# [WHAT TO DO]
The lines to return are those below that contain the word "gear".

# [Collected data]
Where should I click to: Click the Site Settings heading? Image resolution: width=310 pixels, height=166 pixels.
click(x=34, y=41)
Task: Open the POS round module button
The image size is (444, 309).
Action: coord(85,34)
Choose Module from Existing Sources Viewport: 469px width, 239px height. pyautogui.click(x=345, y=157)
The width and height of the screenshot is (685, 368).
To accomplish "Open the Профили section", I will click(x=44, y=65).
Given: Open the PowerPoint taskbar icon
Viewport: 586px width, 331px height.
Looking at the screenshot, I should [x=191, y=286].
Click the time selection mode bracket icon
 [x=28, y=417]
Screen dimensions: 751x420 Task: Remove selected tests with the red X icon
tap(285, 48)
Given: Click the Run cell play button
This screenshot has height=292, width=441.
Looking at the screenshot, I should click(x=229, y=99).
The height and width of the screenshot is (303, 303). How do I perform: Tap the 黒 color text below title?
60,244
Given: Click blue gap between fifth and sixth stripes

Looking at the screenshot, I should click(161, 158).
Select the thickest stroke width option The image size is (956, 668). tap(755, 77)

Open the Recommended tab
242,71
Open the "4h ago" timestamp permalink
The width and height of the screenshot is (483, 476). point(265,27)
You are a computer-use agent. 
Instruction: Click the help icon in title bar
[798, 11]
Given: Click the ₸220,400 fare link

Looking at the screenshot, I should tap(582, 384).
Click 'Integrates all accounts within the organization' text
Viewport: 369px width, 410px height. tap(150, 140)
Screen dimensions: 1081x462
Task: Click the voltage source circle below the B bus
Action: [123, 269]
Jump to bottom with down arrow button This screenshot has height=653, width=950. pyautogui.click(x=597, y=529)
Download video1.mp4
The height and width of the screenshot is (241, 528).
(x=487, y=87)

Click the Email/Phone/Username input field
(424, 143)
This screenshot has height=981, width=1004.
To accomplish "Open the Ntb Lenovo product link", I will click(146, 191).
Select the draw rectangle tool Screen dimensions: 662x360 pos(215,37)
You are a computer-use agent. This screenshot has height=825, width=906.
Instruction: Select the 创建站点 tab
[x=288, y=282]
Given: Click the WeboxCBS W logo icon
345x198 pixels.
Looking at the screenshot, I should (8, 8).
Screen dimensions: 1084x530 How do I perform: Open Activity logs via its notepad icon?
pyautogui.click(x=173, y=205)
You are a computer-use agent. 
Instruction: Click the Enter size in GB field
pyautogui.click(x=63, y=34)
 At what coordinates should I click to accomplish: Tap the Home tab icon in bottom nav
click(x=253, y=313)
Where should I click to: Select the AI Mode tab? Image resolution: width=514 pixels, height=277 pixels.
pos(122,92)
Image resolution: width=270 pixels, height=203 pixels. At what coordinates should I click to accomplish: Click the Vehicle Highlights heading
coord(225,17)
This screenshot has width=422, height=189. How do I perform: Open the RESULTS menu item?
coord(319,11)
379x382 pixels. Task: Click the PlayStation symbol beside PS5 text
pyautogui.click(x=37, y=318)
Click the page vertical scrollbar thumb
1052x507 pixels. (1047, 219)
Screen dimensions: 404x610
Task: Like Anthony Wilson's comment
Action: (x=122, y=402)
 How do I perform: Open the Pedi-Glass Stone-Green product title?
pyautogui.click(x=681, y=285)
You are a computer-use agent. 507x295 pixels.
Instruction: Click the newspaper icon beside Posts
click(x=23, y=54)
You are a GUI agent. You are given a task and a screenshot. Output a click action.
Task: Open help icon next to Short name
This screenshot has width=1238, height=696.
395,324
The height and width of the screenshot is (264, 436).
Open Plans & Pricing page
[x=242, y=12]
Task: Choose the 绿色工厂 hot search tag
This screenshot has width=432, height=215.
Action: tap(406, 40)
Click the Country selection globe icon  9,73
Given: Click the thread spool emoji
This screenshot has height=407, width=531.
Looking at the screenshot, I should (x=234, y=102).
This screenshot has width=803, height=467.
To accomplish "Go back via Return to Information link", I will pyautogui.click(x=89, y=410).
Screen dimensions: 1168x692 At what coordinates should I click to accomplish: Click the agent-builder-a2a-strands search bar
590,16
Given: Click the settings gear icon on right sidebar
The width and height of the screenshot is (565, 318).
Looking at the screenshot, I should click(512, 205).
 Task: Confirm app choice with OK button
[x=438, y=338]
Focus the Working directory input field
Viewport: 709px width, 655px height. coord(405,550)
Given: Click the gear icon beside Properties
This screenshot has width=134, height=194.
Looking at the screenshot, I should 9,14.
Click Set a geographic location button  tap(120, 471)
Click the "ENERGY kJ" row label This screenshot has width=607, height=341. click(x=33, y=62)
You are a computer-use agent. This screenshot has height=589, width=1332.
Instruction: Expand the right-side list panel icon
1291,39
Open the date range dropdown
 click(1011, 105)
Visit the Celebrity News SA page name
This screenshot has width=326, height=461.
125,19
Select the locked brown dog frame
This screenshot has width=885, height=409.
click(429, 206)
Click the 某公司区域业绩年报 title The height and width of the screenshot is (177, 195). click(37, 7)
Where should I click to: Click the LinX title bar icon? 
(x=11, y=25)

# [THE COMPLETED TASK]
Given: Click the settings gear icon on right sidebar
Given: Click the gear icon beside Properties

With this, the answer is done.